La Iniciativa del Cinturón y Ruta de la Seda, también llamada La Franja y la Ruta o la Nueva Ruta de la Seda, engloba uno de los proyectos de construcción más grandes de la historia. China es la responsable de esta gran revolución al estar cambiando la forma de construir ferrocarriles gracias a su nueva flota de máquinas.

En el año 2013, el presidente Xi Jinping creó la idea de conectar dos tercios de la población mundial y 70 países a través de un cinturón de enlaces terrestres y una ruta de vías marítimas. De ahí proviene precisamente el nombre de este impresionante proyecto de infraestructura, el cual avanza a pasos agigantados y dejará una red ferroviaria de gran envergadura.

A día de hoy, en China ya es visible esta propuesta, donde una flota de máquinas innovadoras trabajan para crear vías de ferrocarriles a una velocidad muy avanzada.

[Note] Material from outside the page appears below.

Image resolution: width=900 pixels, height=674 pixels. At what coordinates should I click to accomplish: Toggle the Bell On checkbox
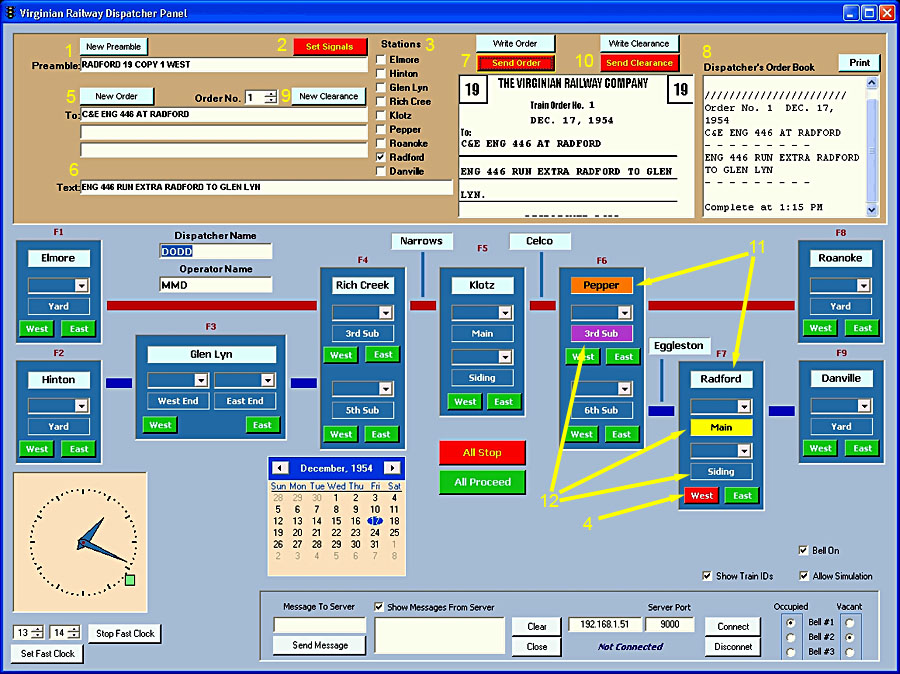pyautogui.click(x=803, y=549)
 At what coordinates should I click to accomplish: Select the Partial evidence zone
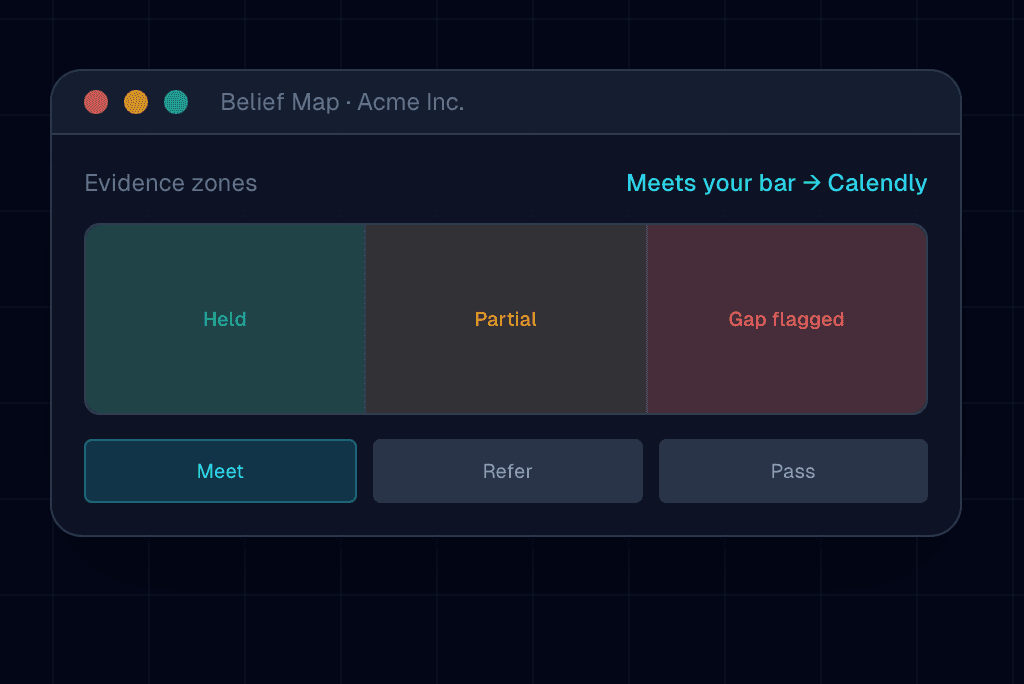(x=506, y=319)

Características del gran proyecto de obra civil chino

Este gran proyecto se constituye gracias a una serie de características que hacen que sea único y sorprendente.

Creación de puentes

El mayor problema que puede surgir es cómo construir ferrocarriles de alta velocidad de forma rápida, ya que parte de las rutas están seccionadas por montañas y valles. Pero China está preparada para hacer frente a cualquier problema en este proyecto de obra civil. En este caso, ha dado protagonismo a una máquina constructora de puentes denominada SLJ900/32, conocida generalmente como «el monstruo de hierro».

Esta máquina transporta, levanta y coloca secciones de vías ferroviarias creando conexiones de pilares mediante bloques de piedra de peso elevado. Incluso es capaz de moverse a 5 km/h aunque lleve una carga completa. Este es el factor principal para garantizar un proceso mucho más rápido que los métodos tradicionales que funcionan con grúas.

Además, esta máquina cuenta con 580 toneladas, haciendo que sus puentes sean mucho más fuertes para la seguridad ferroviaria.

Túneles de excavación

Al sur de China se están excavando actualmente cinco kilómetros de autopista subterránea de 6 carriles. En 2019, cuando se abra el túnel, esta zona se convertirá en uno de los quince puertos clave localizados a lo largo de toda la Ruta de la Seda marítima.

Las tuneladoras gigantes utilizadas para tal uso, de origen alemán, fueron adquiridas por diferentes empresas chinas pagando las licencias correspondientes para usar su tecnología. El resultado ha sido la fabricación de una tuneladora de 15,3 metros (construida por ingenieros chinos con ayuda de ingenieros alemanes).

Esta máquina de gran envergadura es capaz de cortar tanto en tierra como en roca y, con sus 100 metros traseros, es capaz de acoplarse en las paredes del túnel. De este modo, su cabeza de corte avanza gracias a unos innovadores arietes hidráulicos.

No hay ninguna duda de que la fabricación de esta máquina sitúa a China como un país clave en la construcción de túneles.

En conclusión, el proyecto de construcción de la Nueva Ruta de la Seda se complementará con una red de puertos y otros proyectos de infraestructuras costeras que conectarán en unos años a China con el sudeste de Asia, el golfo Pérsico, África y el norte del mar Mediterráneo.